A spiraling descent into fear and the perils of relationships in the tradition of Hitchcock, HARRY, HERE'S HERE TO HELP aka WITH A FRIEND LIKE HARRY... begins on a quietly ominous note as family man Michel (Laurent Lucas) sets out for his summer home in the countryside with his wife Claire (Mathilde Seigner) and their three screaming infant daughters. A blistering heatwave and the increasingly cranky children force the family to make a pitstop. In the rest area, Michel bumps into Harry (Sergi Lopez - A Pornographic Affair), an old school classmate he doesn't remember but who seems to remember Michel fondly.
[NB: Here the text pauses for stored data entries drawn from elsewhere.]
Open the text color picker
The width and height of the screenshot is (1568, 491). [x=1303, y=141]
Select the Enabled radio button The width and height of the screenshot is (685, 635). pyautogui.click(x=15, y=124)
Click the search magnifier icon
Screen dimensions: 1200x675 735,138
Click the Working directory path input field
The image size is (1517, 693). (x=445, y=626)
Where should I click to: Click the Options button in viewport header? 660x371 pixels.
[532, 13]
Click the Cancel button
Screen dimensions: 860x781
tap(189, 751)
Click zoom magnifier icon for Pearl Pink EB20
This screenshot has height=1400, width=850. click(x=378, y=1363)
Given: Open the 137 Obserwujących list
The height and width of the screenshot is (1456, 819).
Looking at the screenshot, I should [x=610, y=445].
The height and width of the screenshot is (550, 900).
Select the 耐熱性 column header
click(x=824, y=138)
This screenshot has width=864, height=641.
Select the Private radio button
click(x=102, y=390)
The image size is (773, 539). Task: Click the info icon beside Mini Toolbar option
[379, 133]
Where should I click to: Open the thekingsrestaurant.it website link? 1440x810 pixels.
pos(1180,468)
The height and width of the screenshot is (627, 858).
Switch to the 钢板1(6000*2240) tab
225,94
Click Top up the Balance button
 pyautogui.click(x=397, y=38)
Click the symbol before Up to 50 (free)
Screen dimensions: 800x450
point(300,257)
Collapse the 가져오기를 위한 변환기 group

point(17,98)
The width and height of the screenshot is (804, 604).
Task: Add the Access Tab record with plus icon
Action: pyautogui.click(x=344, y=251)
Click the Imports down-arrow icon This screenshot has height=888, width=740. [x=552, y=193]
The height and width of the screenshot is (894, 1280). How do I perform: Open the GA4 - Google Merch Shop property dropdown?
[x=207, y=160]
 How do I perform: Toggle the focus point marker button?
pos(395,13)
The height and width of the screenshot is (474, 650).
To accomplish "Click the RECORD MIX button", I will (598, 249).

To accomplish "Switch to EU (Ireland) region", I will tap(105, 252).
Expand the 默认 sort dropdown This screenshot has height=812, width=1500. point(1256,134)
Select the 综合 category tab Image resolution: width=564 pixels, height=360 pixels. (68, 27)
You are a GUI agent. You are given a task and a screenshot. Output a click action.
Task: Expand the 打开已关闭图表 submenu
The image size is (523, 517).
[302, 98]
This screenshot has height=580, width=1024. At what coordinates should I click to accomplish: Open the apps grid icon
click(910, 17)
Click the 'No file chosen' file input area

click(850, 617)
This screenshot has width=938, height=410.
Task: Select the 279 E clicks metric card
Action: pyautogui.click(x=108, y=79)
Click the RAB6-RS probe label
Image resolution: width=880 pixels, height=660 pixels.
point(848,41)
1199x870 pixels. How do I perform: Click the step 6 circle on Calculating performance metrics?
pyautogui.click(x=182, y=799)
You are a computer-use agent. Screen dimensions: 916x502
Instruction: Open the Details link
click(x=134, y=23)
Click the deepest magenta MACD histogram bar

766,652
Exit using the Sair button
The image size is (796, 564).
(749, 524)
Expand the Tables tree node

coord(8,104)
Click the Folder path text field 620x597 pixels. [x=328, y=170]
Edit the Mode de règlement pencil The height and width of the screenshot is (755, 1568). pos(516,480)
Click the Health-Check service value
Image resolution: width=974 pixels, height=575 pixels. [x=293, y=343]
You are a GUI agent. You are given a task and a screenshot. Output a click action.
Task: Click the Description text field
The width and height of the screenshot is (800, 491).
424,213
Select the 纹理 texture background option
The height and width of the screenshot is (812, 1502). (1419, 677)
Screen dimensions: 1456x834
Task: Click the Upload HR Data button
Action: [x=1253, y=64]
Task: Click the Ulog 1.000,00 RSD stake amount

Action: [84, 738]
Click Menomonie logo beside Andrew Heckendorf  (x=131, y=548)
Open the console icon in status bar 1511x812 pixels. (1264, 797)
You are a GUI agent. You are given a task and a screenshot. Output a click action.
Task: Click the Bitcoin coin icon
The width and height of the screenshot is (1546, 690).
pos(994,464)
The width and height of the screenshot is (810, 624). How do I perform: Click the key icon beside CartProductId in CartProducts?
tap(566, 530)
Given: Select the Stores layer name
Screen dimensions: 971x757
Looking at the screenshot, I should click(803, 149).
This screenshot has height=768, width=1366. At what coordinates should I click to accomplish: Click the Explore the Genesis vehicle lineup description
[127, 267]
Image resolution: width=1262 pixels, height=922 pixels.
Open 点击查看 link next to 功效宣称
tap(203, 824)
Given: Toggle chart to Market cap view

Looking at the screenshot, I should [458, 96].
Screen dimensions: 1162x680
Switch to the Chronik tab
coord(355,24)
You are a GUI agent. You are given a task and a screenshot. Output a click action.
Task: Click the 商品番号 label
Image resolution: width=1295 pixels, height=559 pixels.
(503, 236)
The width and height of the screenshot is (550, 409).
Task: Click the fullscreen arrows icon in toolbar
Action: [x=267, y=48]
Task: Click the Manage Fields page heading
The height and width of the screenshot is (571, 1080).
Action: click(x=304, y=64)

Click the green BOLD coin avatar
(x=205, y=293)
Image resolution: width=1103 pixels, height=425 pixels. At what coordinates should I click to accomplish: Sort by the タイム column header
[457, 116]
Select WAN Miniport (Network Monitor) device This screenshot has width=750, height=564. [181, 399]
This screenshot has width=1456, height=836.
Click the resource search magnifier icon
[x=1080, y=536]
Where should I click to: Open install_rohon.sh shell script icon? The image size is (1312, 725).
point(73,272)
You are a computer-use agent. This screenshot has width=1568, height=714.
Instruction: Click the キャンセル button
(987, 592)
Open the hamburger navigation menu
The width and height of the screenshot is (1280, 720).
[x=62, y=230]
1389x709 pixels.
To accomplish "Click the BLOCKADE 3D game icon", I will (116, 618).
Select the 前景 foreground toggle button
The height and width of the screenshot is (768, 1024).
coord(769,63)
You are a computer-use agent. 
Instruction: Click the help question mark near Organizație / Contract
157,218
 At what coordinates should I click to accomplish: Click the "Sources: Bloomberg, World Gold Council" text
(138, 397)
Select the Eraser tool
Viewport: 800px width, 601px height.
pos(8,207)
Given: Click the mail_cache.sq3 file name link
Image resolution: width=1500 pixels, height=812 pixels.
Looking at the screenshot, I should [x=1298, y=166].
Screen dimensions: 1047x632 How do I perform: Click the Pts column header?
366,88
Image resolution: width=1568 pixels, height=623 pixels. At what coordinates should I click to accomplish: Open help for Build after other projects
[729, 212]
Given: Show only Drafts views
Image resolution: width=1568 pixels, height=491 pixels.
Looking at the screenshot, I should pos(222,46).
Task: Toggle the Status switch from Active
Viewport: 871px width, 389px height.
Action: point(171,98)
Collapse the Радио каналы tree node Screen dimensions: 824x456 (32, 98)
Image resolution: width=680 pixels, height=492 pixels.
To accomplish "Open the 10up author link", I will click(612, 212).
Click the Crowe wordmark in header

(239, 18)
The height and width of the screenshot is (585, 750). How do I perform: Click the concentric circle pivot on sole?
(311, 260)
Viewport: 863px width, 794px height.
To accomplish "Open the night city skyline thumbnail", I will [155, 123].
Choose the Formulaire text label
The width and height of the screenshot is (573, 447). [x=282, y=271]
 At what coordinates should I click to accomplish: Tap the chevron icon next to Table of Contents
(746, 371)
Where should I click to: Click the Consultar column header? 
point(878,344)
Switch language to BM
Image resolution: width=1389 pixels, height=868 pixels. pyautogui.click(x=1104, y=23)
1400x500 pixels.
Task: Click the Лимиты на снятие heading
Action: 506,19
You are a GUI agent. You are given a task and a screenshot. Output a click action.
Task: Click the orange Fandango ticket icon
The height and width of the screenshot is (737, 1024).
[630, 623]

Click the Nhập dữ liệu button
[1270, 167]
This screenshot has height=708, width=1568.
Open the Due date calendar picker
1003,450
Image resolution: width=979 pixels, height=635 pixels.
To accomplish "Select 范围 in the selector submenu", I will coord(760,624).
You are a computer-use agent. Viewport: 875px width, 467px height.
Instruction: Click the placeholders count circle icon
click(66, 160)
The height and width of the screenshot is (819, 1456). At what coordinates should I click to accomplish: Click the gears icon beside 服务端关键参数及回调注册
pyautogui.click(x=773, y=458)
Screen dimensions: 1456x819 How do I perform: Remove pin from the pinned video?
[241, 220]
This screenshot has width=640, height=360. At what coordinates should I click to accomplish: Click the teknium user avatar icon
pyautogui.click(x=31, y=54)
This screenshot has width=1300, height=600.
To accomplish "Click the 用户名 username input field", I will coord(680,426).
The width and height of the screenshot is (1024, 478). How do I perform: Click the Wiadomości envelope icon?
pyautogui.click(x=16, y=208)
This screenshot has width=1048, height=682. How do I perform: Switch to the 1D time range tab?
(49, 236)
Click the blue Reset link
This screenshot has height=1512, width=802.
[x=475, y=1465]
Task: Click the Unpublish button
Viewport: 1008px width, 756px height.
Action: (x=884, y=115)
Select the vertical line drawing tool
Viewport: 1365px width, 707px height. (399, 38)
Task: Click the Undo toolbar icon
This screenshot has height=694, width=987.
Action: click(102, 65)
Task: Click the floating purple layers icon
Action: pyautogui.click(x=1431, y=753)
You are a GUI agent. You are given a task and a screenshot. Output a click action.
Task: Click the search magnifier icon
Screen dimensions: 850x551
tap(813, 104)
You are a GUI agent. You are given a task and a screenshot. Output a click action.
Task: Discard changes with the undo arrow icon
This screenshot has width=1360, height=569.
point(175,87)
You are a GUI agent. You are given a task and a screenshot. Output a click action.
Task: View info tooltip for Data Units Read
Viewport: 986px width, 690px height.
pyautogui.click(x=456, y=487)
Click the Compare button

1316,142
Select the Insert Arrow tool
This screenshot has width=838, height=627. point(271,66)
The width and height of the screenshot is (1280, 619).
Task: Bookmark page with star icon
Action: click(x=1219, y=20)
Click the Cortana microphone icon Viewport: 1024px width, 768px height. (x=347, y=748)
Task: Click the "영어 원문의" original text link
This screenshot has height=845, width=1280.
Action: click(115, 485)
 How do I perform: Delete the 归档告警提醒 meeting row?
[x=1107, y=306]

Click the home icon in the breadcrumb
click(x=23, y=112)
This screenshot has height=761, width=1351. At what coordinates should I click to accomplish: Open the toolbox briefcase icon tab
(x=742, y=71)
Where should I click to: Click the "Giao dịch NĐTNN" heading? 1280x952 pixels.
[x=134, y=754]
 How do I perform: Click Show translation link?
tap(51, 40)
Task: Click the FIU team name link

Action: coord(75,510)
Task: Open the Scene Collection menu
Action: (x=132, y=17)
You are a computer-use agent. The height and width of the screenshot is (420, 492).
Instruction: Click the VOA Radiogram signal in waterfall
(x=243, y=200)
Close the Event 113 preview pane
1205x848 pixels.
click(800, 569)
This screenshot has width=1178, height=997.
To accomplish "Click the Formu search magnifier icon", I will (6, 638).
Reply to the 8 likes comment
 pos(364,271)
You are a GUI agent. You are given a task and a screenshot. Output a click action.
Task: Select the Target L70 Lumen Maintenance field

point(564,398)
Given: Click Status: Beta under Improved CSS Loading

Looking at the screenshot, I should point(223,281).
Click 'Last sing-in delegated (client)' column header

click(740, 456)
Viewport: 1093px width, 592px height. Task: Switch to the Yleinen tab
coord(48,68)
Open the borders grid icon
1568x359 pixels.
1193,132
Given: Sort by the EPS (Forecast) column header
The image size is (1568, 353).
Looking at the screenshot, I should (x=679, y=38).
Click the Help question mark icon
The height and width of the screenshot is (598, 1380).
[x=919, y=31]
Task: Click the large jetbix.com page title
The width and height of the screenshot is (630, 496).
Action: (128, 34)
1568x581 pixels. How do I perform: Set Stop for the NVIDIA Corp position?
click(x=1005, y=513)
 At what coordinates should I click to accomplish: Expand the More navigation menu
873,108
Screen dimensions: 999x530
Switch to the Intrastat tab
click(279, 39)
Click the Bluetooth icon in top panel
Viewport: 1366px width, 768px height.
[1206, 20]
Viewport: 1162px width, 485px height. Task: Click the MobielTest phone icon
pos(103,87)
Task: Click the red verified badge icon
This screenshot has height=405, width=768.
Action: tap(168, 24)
Harry, so impressed with Michel when they were younger, even recites from memory a poem Michel wrote as a teenager.

Soon, Harry and his voluptuous fiancee, Plum (Sophie Guillemin), are joining Michel's family on their vacation, Harry seems to be just what the family needs - his carefree spirit and charm light up Michel's mundane little holiday, allowing him to let go. Yet the friendlier Harry gets and the more generosity and advice he bestows on Michel, the more mysteriously menacing his effect becomes and Michel begins to suspect that things are not as they should be...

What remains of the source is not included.